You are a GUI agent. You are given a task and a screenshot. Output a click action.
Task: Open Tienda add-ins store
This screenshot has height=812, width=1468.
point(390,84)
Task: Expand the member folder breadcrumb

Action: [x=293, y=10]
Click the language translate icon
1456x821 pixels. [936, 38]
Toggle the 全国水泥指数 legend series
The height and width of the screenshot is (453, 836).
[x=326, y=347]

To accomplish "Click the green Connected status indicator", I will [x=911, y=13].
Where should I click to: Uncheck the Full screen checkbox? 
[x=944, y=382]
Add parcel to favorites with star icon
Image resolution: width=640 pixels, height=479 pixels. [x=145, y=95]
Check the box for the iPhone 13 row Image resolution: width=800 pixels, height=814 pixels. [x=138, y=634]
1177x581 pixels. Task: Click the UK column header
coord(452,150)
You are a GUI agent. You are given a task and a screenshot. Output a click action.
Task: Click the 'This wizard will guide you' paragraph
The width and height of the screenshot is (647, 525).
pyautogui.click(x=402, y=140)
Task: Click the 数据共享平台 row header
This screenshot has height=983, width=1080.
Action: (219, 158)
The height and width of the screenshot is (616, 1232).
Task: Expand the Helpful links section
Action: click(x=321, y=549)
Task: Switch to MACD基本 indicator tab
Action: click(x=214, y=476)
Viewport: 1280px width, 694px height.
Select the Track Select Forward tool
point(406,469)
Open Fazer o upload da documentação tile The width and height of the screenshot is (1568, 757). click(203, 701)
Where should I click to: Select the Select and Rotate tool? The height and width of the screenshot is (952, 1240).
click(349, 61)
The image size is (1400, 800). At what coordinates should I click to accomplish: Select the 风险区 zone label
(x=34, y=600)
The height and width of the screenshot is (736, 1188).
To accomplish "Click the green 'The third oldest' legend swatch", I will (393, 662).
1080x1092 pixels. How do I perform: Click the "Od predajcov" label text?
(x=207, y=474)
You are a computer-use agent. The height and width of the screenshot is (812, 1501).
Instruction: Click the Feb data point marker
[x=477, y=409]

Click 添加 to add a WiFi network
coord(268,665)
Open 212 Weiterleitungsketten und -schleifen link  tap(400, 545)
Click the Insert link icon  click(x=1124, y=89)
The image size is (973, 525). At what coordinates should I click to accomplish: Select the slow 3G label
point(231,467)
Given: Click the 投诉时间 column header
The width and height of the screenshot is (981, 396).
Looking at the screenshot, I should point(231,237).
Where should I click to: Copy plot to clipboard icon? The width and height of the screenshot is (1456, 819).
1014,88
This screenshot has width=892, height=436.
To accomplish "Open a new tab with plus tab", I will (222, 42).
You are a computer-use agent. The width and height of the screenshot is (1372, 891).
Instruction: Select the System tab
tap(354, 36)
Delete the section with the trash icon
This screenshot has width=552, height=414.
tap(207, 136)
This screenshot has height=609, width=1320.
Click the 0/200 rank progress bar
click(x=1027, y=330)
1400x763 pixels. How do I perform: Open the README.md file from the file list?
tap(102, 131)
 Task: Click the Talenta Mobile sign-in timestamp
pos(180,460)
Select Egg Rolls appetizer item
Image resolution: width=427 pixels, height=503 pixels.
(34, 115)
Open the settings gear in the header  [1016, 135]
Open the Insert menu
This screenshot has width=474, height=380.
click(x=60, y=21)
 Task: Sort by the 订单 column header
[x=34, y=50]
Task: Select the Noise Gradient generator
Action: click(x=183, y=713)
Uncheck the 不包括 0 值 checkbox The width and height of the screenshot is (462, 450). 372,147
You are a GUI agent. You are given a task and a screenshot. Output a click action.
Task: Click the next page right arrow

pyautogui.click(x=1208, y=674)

## Prompt
In the part that opens with the line containing "Task: Sort by the 订单 column header" and closes with the line containing "Uncheck the 不包括", switch "checkbox" to "check box" and give only those lines back, with nothing else changed.

## Exercise result
 Task: Sort by the 订单 column header
[x=34, y=50]
Task: Select the Noise Gradient generator
Action: click(x=183, y=713)
Uncheck the 不包括 0 值 check box The width and height of the screenshot is (462, 450). 372,147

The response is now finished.